NRT's Ulum agreed, saying, “We don't see a big change in the next quarter, either. This supply chain situation we're in is not moving week to week, month to month, quarter to quarter. It is a year-to-year kind of issue that we're trying to work our way out of.”

He added that NRT, which manufactures optical sorting technology, and its parent company, Bulk Handling Systems, Eugene, Oregon, have been working with some of their supply chain players for many decades, and proactive communication that includes forecasting demand in real-time is essential. “We've also had to take inventory positions that we wouldn't normally do. We've had to look at not only risk buys but also risk builds in order to sort of offset and hedge against the risks that are built into the supply chain.”

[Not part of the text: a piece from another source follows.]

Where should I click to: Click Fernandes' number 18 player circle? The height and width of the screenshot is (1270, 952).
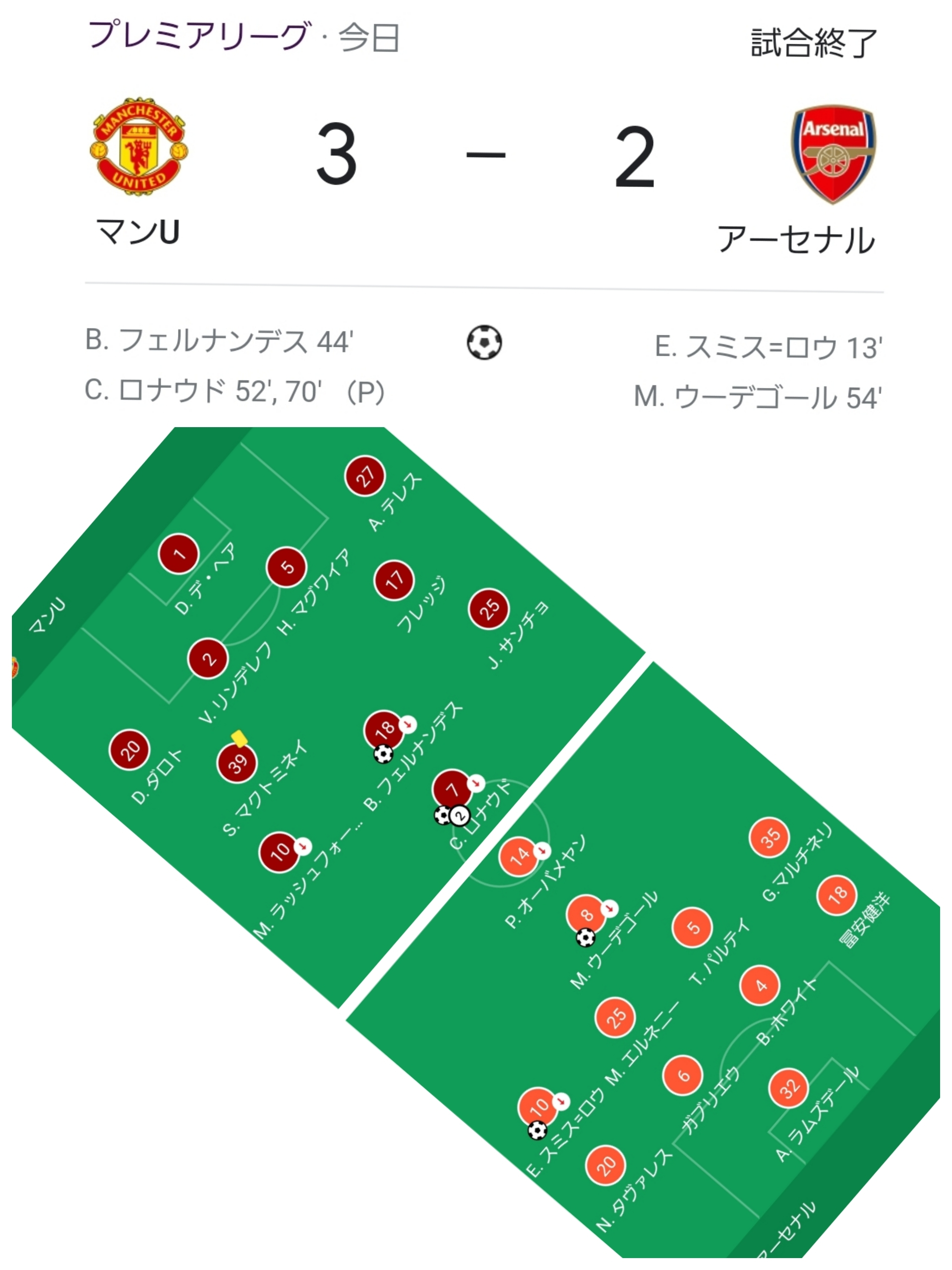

Regarding the issues that keep the panelists up at night, Van Deusen said they are on the production side of the business, with labor being the biggest issue.

Ulum indicated hiring talented personnel in the manufacturing and service sides of the business is a concern. “Finding, securing, training and retaining talent would be the biggest thing that would keep me up at night.”

But that same shortage of labor also is a benefit for the companies on the panel. “That's great in terms of driving demand for automation,” Ulum said. “That's one of the many tailwinds to this industry.”

Van Dijk said obtaining parts for manufacturing is his No. 1 worry, followed by hiring and retaining service personnel.  

Obtaining personnel and spare parts also were concerns for Everhart. He said he is continually reviewing Stadler’s parts inventory and encouraging the company’s customers to maintain their own parts inventories.